Data extracted from a collection

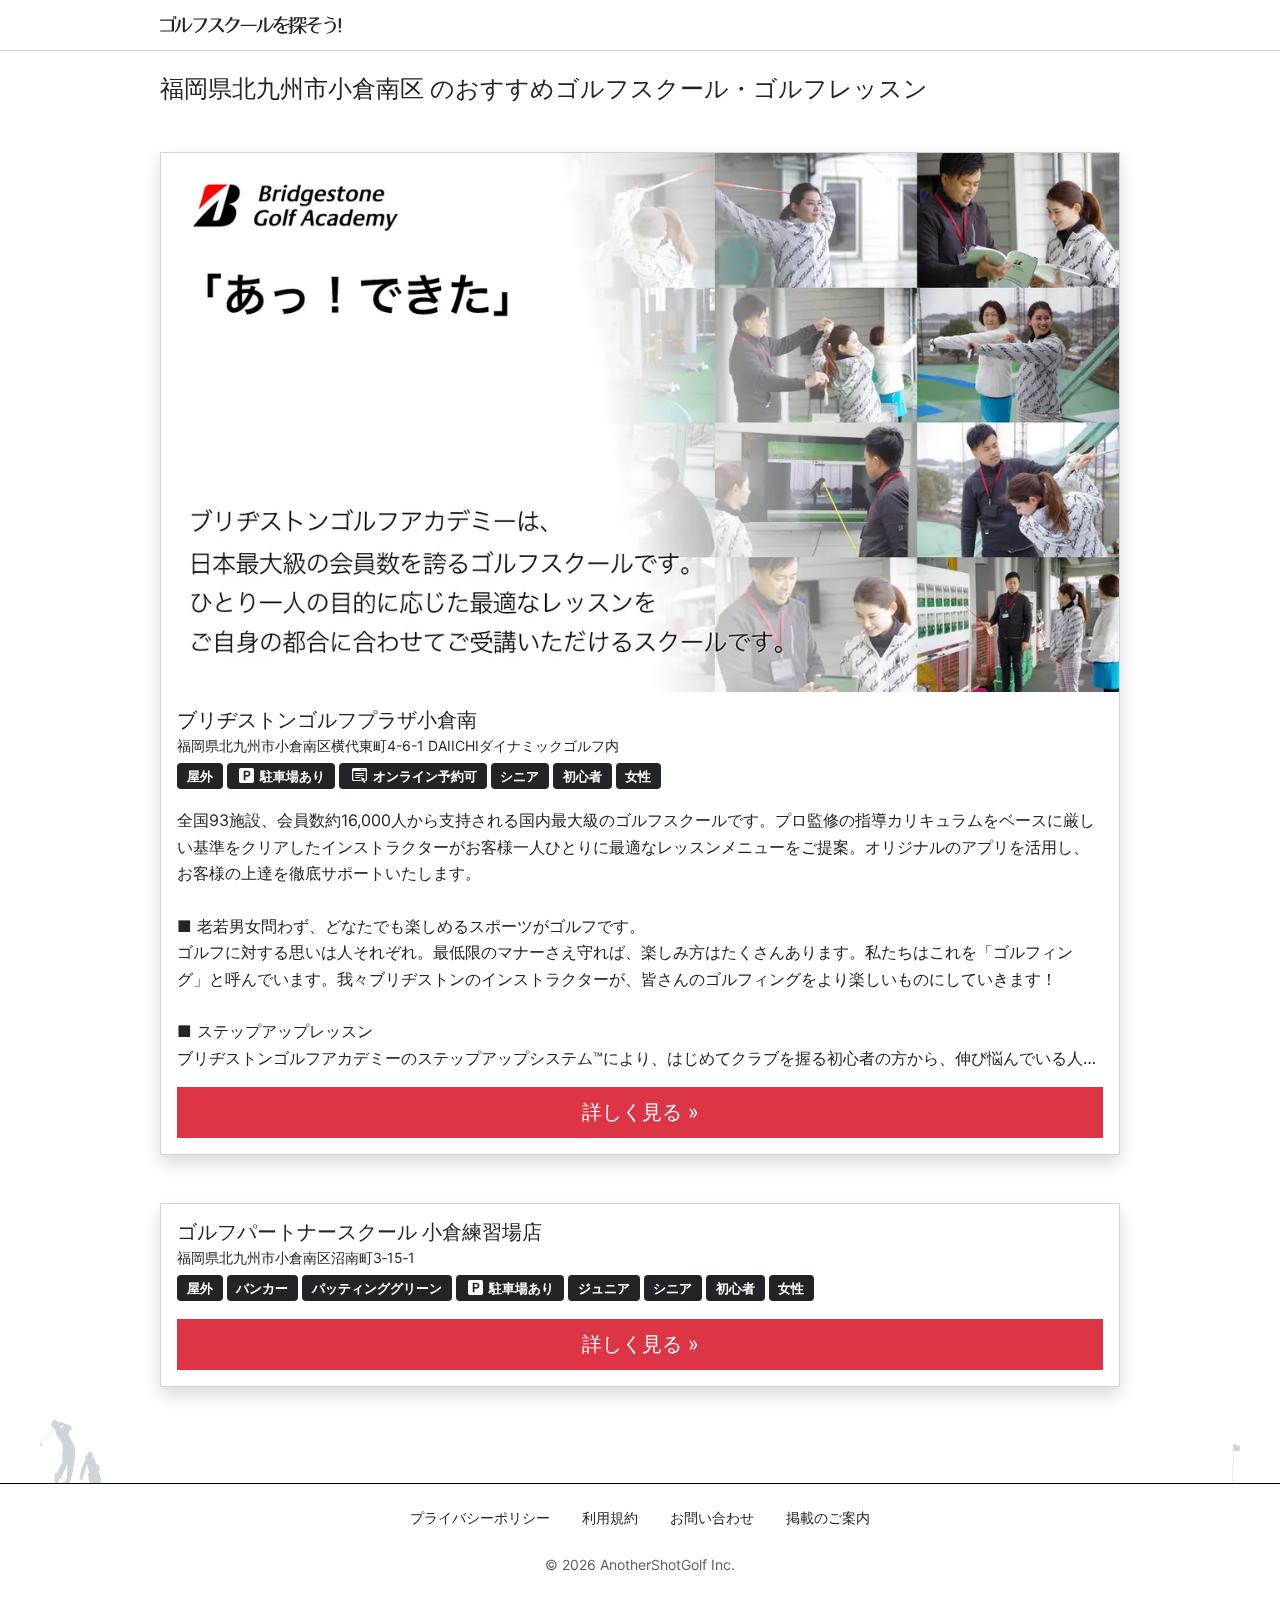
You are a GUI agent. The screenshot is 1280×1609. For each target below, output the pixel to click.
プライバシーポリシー (480, 1517)
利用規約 (610, 1517)
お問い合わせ (712, 1517)
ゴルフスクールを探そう (251, 25)
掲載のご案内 (828, 1517)
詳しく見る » (640, 1112)
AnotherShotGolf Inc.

■ Activity
The copy must include every record exactly and none of the pictures.

■ Solution for this exercise
You are a GUI agent. The screenshot is 1280×1609. For each target below, output the pixel to click.
プライバシーポリシー (480, 1517)
利用規約 (610, 1517)
お問い合わせ (712, 1517)
ゴルフスクールを探そう (251, 25)
掲載のご案内 (828, 1517)
詳しく見る » (640, 1112)
AnotherShotGolf Inc.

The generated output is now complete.